When you reach the line in the data below that contains "[Nove em cada", please start repeating lines exactly, and stop after the line that contains "[Capotamento de trator", repeating nothing else.

▸ THE RECORDS

"""

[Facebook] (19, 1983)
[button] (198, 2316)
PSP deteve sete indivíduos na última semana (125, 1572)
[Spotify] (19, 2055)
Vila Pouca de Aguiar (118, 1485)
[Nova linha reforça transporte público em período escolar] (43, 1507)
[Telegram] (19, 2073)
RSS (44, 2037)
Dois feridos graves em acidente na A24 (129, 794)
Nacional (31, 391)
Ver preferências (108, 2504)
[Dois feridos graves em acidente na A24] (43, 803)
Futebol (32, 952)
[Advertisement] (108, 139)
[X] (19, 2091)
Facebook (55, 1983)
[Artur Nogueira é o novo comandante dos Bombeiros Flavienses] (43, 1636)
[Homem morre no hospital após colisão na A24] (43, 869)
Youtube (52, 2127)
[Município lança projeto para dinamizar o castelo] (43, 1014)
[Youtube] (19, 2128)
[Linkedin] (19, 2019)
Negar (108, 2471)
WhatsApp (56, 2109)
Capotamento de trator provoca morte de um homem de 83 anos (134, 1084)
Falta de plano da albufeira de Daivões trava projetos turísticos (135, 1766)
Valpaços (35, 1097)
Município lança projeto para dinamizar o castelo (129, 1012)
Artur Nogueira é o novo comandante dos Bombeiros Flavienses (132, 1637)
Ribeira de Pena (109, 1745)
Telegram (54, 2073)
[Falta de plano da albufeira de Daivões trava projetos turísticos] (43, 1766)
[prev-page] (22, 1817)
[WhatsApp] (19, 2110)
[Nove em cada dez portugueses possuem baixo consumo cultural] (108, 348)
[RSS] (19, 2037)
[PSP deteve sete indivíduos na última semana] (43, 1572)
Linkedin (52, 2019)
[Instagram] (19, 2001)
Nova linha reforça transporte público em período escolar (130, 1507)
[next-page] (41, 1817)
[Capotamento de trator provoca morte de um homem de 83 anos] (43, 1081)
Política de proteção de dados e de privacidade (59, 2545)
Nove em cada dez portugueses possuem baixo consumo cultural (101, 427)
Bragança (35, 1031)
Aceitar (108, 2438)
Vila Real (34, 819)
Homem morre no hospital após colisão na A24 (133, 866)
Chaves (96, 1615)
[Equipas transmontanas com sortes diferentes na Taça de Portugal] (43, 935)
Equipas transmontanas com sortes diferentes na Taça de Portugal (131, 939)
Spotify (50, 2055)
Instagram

"""

▸ TASK RESPONSE
[Nove em cada dez portugueses possuem baixo consumo cultural] (108, 348)
[RSS] (19, 2037)
[PSP deteve sete indivíduos na última semana] (43, 1572)
Linkedin (52, 2019)
[Instagram] (19, 2001)
Nova linha reforça transporte público em período escolar (130, 1507)
[next-page] (41, 1817)
[Capotamento de trator provoca morte de um homem de 83 anos] (43, 1081)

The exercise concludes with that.